In 1715, political power over the Maryland colony was restored to the Calvert family after the conversion of Benedict Calvert to Protestantism. Emboldened by this turn of events, and with support from a number of prominent Maryland Catholic families, Carroll attempted to gain government office in the state. This would have been a profound departure from the policy of excluding Catholics from government, which had existed since the Protestant takeover in 1689. Carroll's chief antagonist in this effort was the Governor, John Hart. In 1716, Hart discovered that Carroll was planning to travel to England to lobby Calvert's officials for restoration of officeholding rights for Catholics, something Hart vehemently opposed, claiming Carroll had promised against such. Hart described Carroll as:

a professed Papist, and the first fomentor of our late Disturbances, who having acquired a large estate in the Province by the offices he formerly employed, and his practice in Law...must needs add the Ambition of Rule to his former Felicity.

Carroll convinced the proprietor's officials to appoint him as the proprietor's chief agent in the colony. He was further appointed to the positions of receiver general, escheator, and naval officer. These positions together effectively gave Carroll the power to oversee all money in the colony that was collected by the government or by Calvert's private organization.

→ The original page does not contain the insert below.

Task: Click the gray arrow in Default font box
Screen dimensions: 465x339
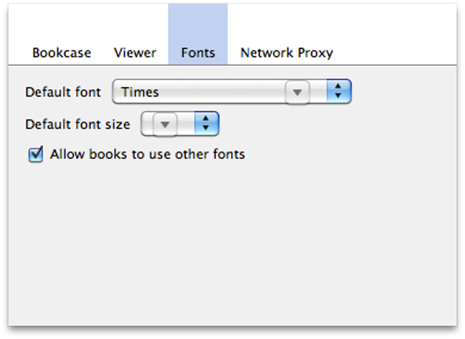Action: (297, 92)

Upon Carroll's return to Maryland, Hart was incensed both at the threat to his own power and the idea of a Catholic officeholder in the colony. Hart demanded that Carroll take the oath of allegiance, which he was willing to do, and the oath of abjuration confirming the Protestant succession to the English throne, which Carroll was not willing to do. Carroll began to act in the capacity authorized by the proprietor's commission, and Hart turned to the upper house of the colonial legislature for relief. Rejecting Carroll's arguments in support of his right to hold government offices, the assembly resisted his attempts to exercise the commission and, near the end of 1716, passed a series of laws confirming and restricting the oath requirements for officeholders, which were anti-Catholic by intent. Carroll's case may have been undermined when he came to the defense of his nephew, who had raised a toast to the Catholic James Stuart. Stuart had tried to take the British throne during a rebellion in 1715 and was extremely unpopular with Protestants in the colony. The proprietor, whose position had been so recently restored and who did not want to risk the loss of the colony, confirmed the decision of the assembly. Carroll's commission was formally revoked on 20 February 1717. According to a later account Hart gave to the assembly, Carroll began a campaign to undermine the Governor. There is no evidence that Hart was accurate, but the assembly passed stricter anti-Catholic laws in 1718, including disfranchisement, stripping Catholic males of the right to vote.

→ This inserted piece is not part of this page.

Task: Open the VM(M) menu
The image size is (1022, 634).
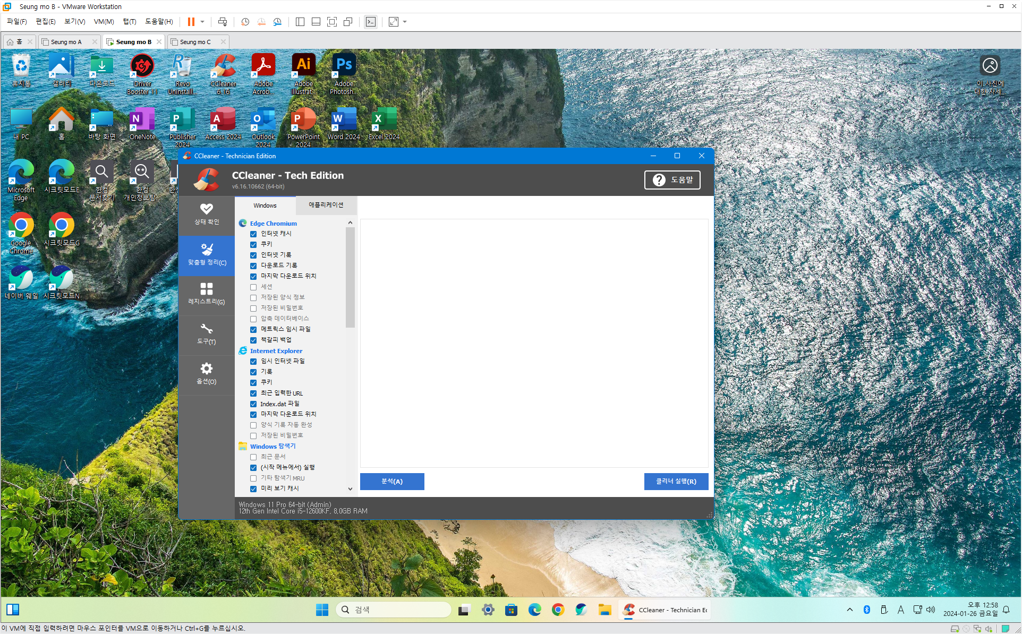Action: tap(104, 22)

Carroll died only two years later, with his wealth intact but having failed to regain any political rights for Catholics in Maryland. Carroll's eldest son Henry had died a year before; the family fortune was passed on to his younger sons Charles and Daniel.

His son Charles, known as Charles Carroll of Annapolis, maintained and expanded the family fortune. His grandson, Charles Carroll of Carrollton, achieved the restoration of political rights his grandfather had desired. He became the only Catholic to sign the United States Declaration of Independence.